- Problem details -
Please find all lines in the data that hold the string "word" and copy them.
[Input records Boundary: Start]
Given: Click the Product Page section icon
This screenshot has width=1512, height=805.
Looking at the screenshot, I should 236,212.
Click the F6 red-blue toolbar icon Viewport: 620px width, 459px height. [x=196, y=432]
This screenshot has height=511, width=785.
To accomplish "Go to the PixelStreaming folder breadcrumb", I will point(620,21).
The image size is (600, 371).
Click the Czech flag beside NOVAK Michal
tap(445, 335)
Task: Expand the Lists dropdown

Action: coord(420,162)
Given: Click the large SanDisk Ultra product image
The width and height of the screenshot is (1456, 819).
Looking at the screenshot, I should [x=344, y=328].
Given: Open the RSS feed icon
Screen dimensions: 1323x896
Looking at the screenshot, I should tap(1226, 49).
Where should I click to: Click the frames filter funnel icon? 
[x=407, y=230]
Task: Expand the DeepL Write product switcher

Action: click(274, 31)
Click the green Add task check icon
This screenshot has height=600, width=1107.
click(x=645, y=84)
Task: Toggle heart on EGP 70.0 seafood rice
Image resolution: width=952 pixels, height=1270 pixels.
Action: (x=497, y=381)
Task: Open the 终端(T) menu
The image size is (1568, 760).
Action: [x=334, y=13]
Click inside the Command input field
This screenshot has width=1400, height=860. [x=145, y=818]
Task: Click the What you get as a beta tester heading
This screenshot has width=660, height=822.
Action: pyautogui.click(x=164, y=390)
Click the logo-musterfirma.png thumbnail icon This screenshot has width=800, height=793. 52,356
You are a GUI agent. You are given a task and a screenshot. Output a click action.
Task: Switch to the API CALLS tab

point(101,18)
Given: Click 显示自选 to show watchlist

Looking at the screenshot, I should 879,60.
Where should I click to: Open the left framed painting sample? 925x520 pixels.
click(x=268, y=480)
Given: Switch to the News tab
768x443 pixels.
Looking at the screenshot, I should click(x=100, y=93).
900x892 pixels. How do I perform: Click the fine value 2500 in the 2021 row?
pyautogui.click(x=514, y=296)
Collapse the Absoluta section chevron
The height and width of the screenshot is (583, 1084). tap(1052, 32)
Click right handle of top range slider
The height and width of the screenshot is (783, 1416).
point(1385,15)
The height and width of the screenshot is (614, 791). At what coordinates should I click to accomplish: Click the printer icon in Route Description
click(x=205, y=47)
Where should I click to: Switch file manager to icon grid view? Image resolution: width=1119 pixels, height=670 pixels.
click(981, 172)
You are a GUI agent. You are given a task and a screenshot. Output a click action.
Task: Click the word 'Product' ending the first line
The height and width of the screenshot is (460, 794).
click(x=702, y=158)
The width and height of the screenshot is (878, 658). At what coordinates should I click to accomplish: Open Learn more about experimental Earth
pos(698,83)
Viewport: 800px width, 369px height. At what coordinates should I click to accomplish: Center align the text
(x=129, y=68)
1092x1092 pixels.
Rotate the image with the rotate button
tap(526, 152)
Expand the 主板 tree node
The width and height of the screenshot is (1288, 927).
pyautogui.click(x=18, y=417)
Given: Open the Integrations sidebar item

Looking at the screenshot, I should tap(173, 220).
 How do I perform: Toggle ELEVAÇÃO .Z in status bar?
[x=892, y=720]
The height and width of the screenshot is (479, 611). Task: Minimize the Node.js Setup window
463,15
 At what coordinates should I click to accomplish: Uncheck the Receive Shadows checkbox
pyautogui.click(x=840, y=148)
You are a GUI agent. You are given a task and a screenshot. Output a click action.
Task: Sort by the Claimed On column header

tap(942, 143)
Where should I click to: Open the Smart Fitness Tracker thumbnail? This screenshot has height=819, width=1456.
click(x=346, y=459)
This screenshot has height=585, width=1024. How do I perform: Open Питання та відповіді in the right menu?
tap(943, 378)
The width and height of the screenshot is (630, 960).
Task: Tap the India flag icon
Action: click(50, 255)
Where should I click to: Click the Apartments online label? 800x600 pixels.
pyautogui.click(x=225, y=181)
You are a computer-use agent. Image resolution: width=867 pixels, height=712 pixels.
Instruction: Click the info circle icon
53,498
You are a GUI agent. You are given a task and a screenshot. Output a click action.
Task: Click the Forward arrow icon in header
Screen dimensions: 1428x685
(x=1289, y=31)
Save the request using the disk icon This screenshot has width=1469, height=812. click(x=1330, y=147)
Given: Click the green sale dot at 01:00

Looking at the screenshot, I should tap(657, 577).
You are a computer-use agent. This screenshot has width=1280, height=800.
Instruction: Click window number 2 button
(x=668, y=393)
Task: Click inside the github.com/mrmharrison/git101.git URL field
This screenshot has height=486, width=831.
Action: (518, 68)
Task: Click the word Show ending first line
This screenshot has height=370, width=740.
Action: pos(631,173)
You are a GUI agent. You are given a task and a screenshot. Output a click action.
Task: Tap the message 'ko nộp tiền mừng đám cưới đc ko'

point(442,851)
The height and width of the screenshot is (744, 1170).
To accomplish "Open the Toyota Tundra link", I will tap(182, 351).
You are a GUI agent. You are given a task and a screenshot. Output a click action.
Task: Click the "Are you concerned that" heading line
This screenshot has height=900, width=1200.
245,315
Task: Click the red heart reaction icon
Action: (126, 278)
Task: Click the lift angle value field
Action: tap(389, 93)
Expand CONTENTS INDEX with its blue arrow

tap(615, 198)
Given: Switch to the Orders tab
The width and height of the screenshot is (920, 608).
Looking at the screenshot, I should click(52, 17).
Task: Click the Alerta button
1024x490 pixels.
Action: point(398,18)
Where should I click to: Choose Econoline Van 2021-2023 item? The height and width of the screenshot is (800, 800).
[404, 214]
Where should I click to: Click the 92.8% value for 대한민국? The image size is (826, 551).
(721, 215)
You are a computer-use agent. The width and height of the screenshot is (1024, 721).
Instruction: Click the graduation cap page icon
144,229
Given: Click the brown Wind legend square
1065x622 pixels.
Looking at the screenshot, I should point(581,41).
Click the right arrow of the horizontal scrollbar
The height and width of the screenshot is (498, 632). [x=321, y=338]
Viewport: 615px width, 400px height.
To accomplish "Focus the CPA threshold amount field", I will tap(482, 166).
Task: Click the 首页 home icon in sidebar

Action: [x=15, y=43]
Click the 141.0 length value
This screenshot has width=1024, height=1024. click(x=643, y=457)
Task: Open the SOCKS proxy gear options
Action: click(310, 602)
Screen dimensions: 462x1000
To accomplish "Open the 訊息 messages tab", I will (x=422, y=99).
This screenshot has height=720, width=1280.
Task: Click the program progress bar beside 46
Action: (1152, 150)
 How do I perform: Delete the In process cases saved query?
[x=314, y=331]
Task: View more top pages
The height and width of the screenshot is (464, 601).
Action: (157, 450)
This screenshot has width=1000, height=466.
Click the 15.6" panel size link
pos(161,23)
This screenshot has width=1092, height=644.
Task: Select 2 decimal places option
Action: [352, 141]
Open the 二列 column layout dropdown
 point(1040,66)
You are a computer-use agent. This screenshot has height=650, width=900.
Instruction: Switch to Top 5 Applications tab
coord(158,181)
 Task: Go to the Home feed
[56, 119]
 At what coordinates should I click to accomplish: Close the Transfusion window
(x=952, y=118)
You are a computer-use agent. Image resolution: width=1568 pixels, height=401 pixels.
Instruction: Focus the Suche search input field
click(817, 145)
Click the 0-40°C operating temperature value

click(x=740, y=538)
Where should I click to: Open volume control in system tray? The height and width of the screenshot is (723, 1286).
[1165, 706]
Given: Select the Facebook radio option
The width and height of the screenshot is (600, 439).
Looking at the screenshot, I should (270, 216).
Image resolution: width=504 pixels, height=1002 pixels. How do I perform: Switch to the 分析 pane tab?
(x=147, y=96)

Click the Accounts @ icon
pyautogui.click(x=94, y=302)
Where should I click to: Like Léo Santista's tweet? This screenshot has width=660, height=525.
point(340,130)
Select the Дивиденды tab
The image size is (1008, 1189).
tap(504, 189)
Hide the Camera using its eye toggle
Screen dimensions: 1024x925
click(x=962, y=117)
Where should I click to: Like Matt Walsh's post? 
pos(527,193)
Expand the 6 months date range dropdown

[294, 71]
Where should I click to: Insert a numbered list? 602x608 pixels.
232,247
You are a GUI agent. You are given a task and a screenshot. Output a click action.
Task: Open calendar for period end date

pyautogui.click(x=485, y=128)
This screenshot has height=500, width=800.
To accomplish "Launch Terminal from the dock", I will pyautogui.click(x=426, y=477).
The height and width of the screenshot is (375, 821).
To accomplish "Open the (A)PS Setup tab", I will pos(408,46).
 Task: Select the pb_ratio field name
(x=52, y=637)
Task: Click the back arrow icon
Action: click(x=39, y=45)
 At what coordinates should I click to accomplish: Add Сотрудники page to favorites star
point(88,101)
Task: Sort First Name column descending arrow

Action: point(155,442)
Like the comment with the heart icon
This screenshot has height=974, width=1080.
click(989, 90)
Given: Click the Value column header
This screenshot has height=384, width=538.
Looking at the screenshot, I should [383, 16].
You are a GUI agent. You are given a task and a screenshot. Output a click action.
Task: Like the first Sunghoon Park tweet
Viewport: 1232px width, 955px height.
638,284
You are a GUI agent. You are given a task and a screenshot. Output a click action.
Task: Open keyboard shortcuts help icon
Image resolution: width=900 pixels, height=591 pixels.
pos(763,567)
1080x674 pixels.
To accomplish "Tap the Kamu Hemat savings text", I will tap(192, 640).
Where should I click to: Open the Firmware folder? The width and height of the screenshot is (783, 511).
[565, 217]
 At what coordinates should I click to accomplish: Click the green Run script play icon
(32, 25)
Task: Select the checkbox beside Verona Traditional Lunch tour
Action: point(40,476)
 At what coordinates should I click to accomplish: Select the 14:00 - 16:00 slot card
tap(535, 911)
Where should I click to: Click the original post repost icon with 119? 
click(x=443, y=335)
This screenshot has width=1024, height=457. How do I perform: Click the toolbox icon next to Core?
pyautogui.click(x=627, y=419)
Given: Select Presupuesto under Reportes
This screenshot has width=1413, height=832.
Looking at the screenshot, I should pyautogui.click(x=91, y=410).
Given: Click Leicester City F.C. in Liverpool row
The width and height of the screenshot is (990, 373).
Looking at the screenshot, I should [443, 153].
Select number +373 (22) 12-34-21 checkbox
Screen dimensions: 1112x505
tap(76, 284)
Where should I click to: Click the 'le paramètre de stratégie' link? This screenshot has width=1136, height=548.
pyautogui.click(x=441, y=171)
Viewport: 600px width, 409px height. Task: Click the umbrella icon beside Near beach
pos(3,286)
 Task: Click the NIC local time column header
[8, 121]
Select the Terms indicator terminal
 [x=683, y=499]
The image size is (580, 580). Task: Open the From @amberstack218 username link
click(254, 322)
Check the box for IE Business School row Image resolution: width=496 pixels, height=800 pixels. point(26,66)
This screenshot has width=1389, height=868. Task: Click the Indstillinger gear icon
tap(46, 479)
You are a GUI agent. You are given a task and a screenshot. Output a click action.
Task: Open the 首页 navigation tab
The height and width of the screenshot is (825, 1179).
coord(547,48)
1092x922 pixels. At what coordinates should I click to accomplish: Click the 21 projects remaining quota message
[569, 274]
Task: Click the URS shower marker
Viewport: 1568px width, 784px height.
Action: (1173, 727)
[Input records Boundary: End]
- Task output -
Task: Click the word 'Product' ending the first line
Task: Click the word Show ending first line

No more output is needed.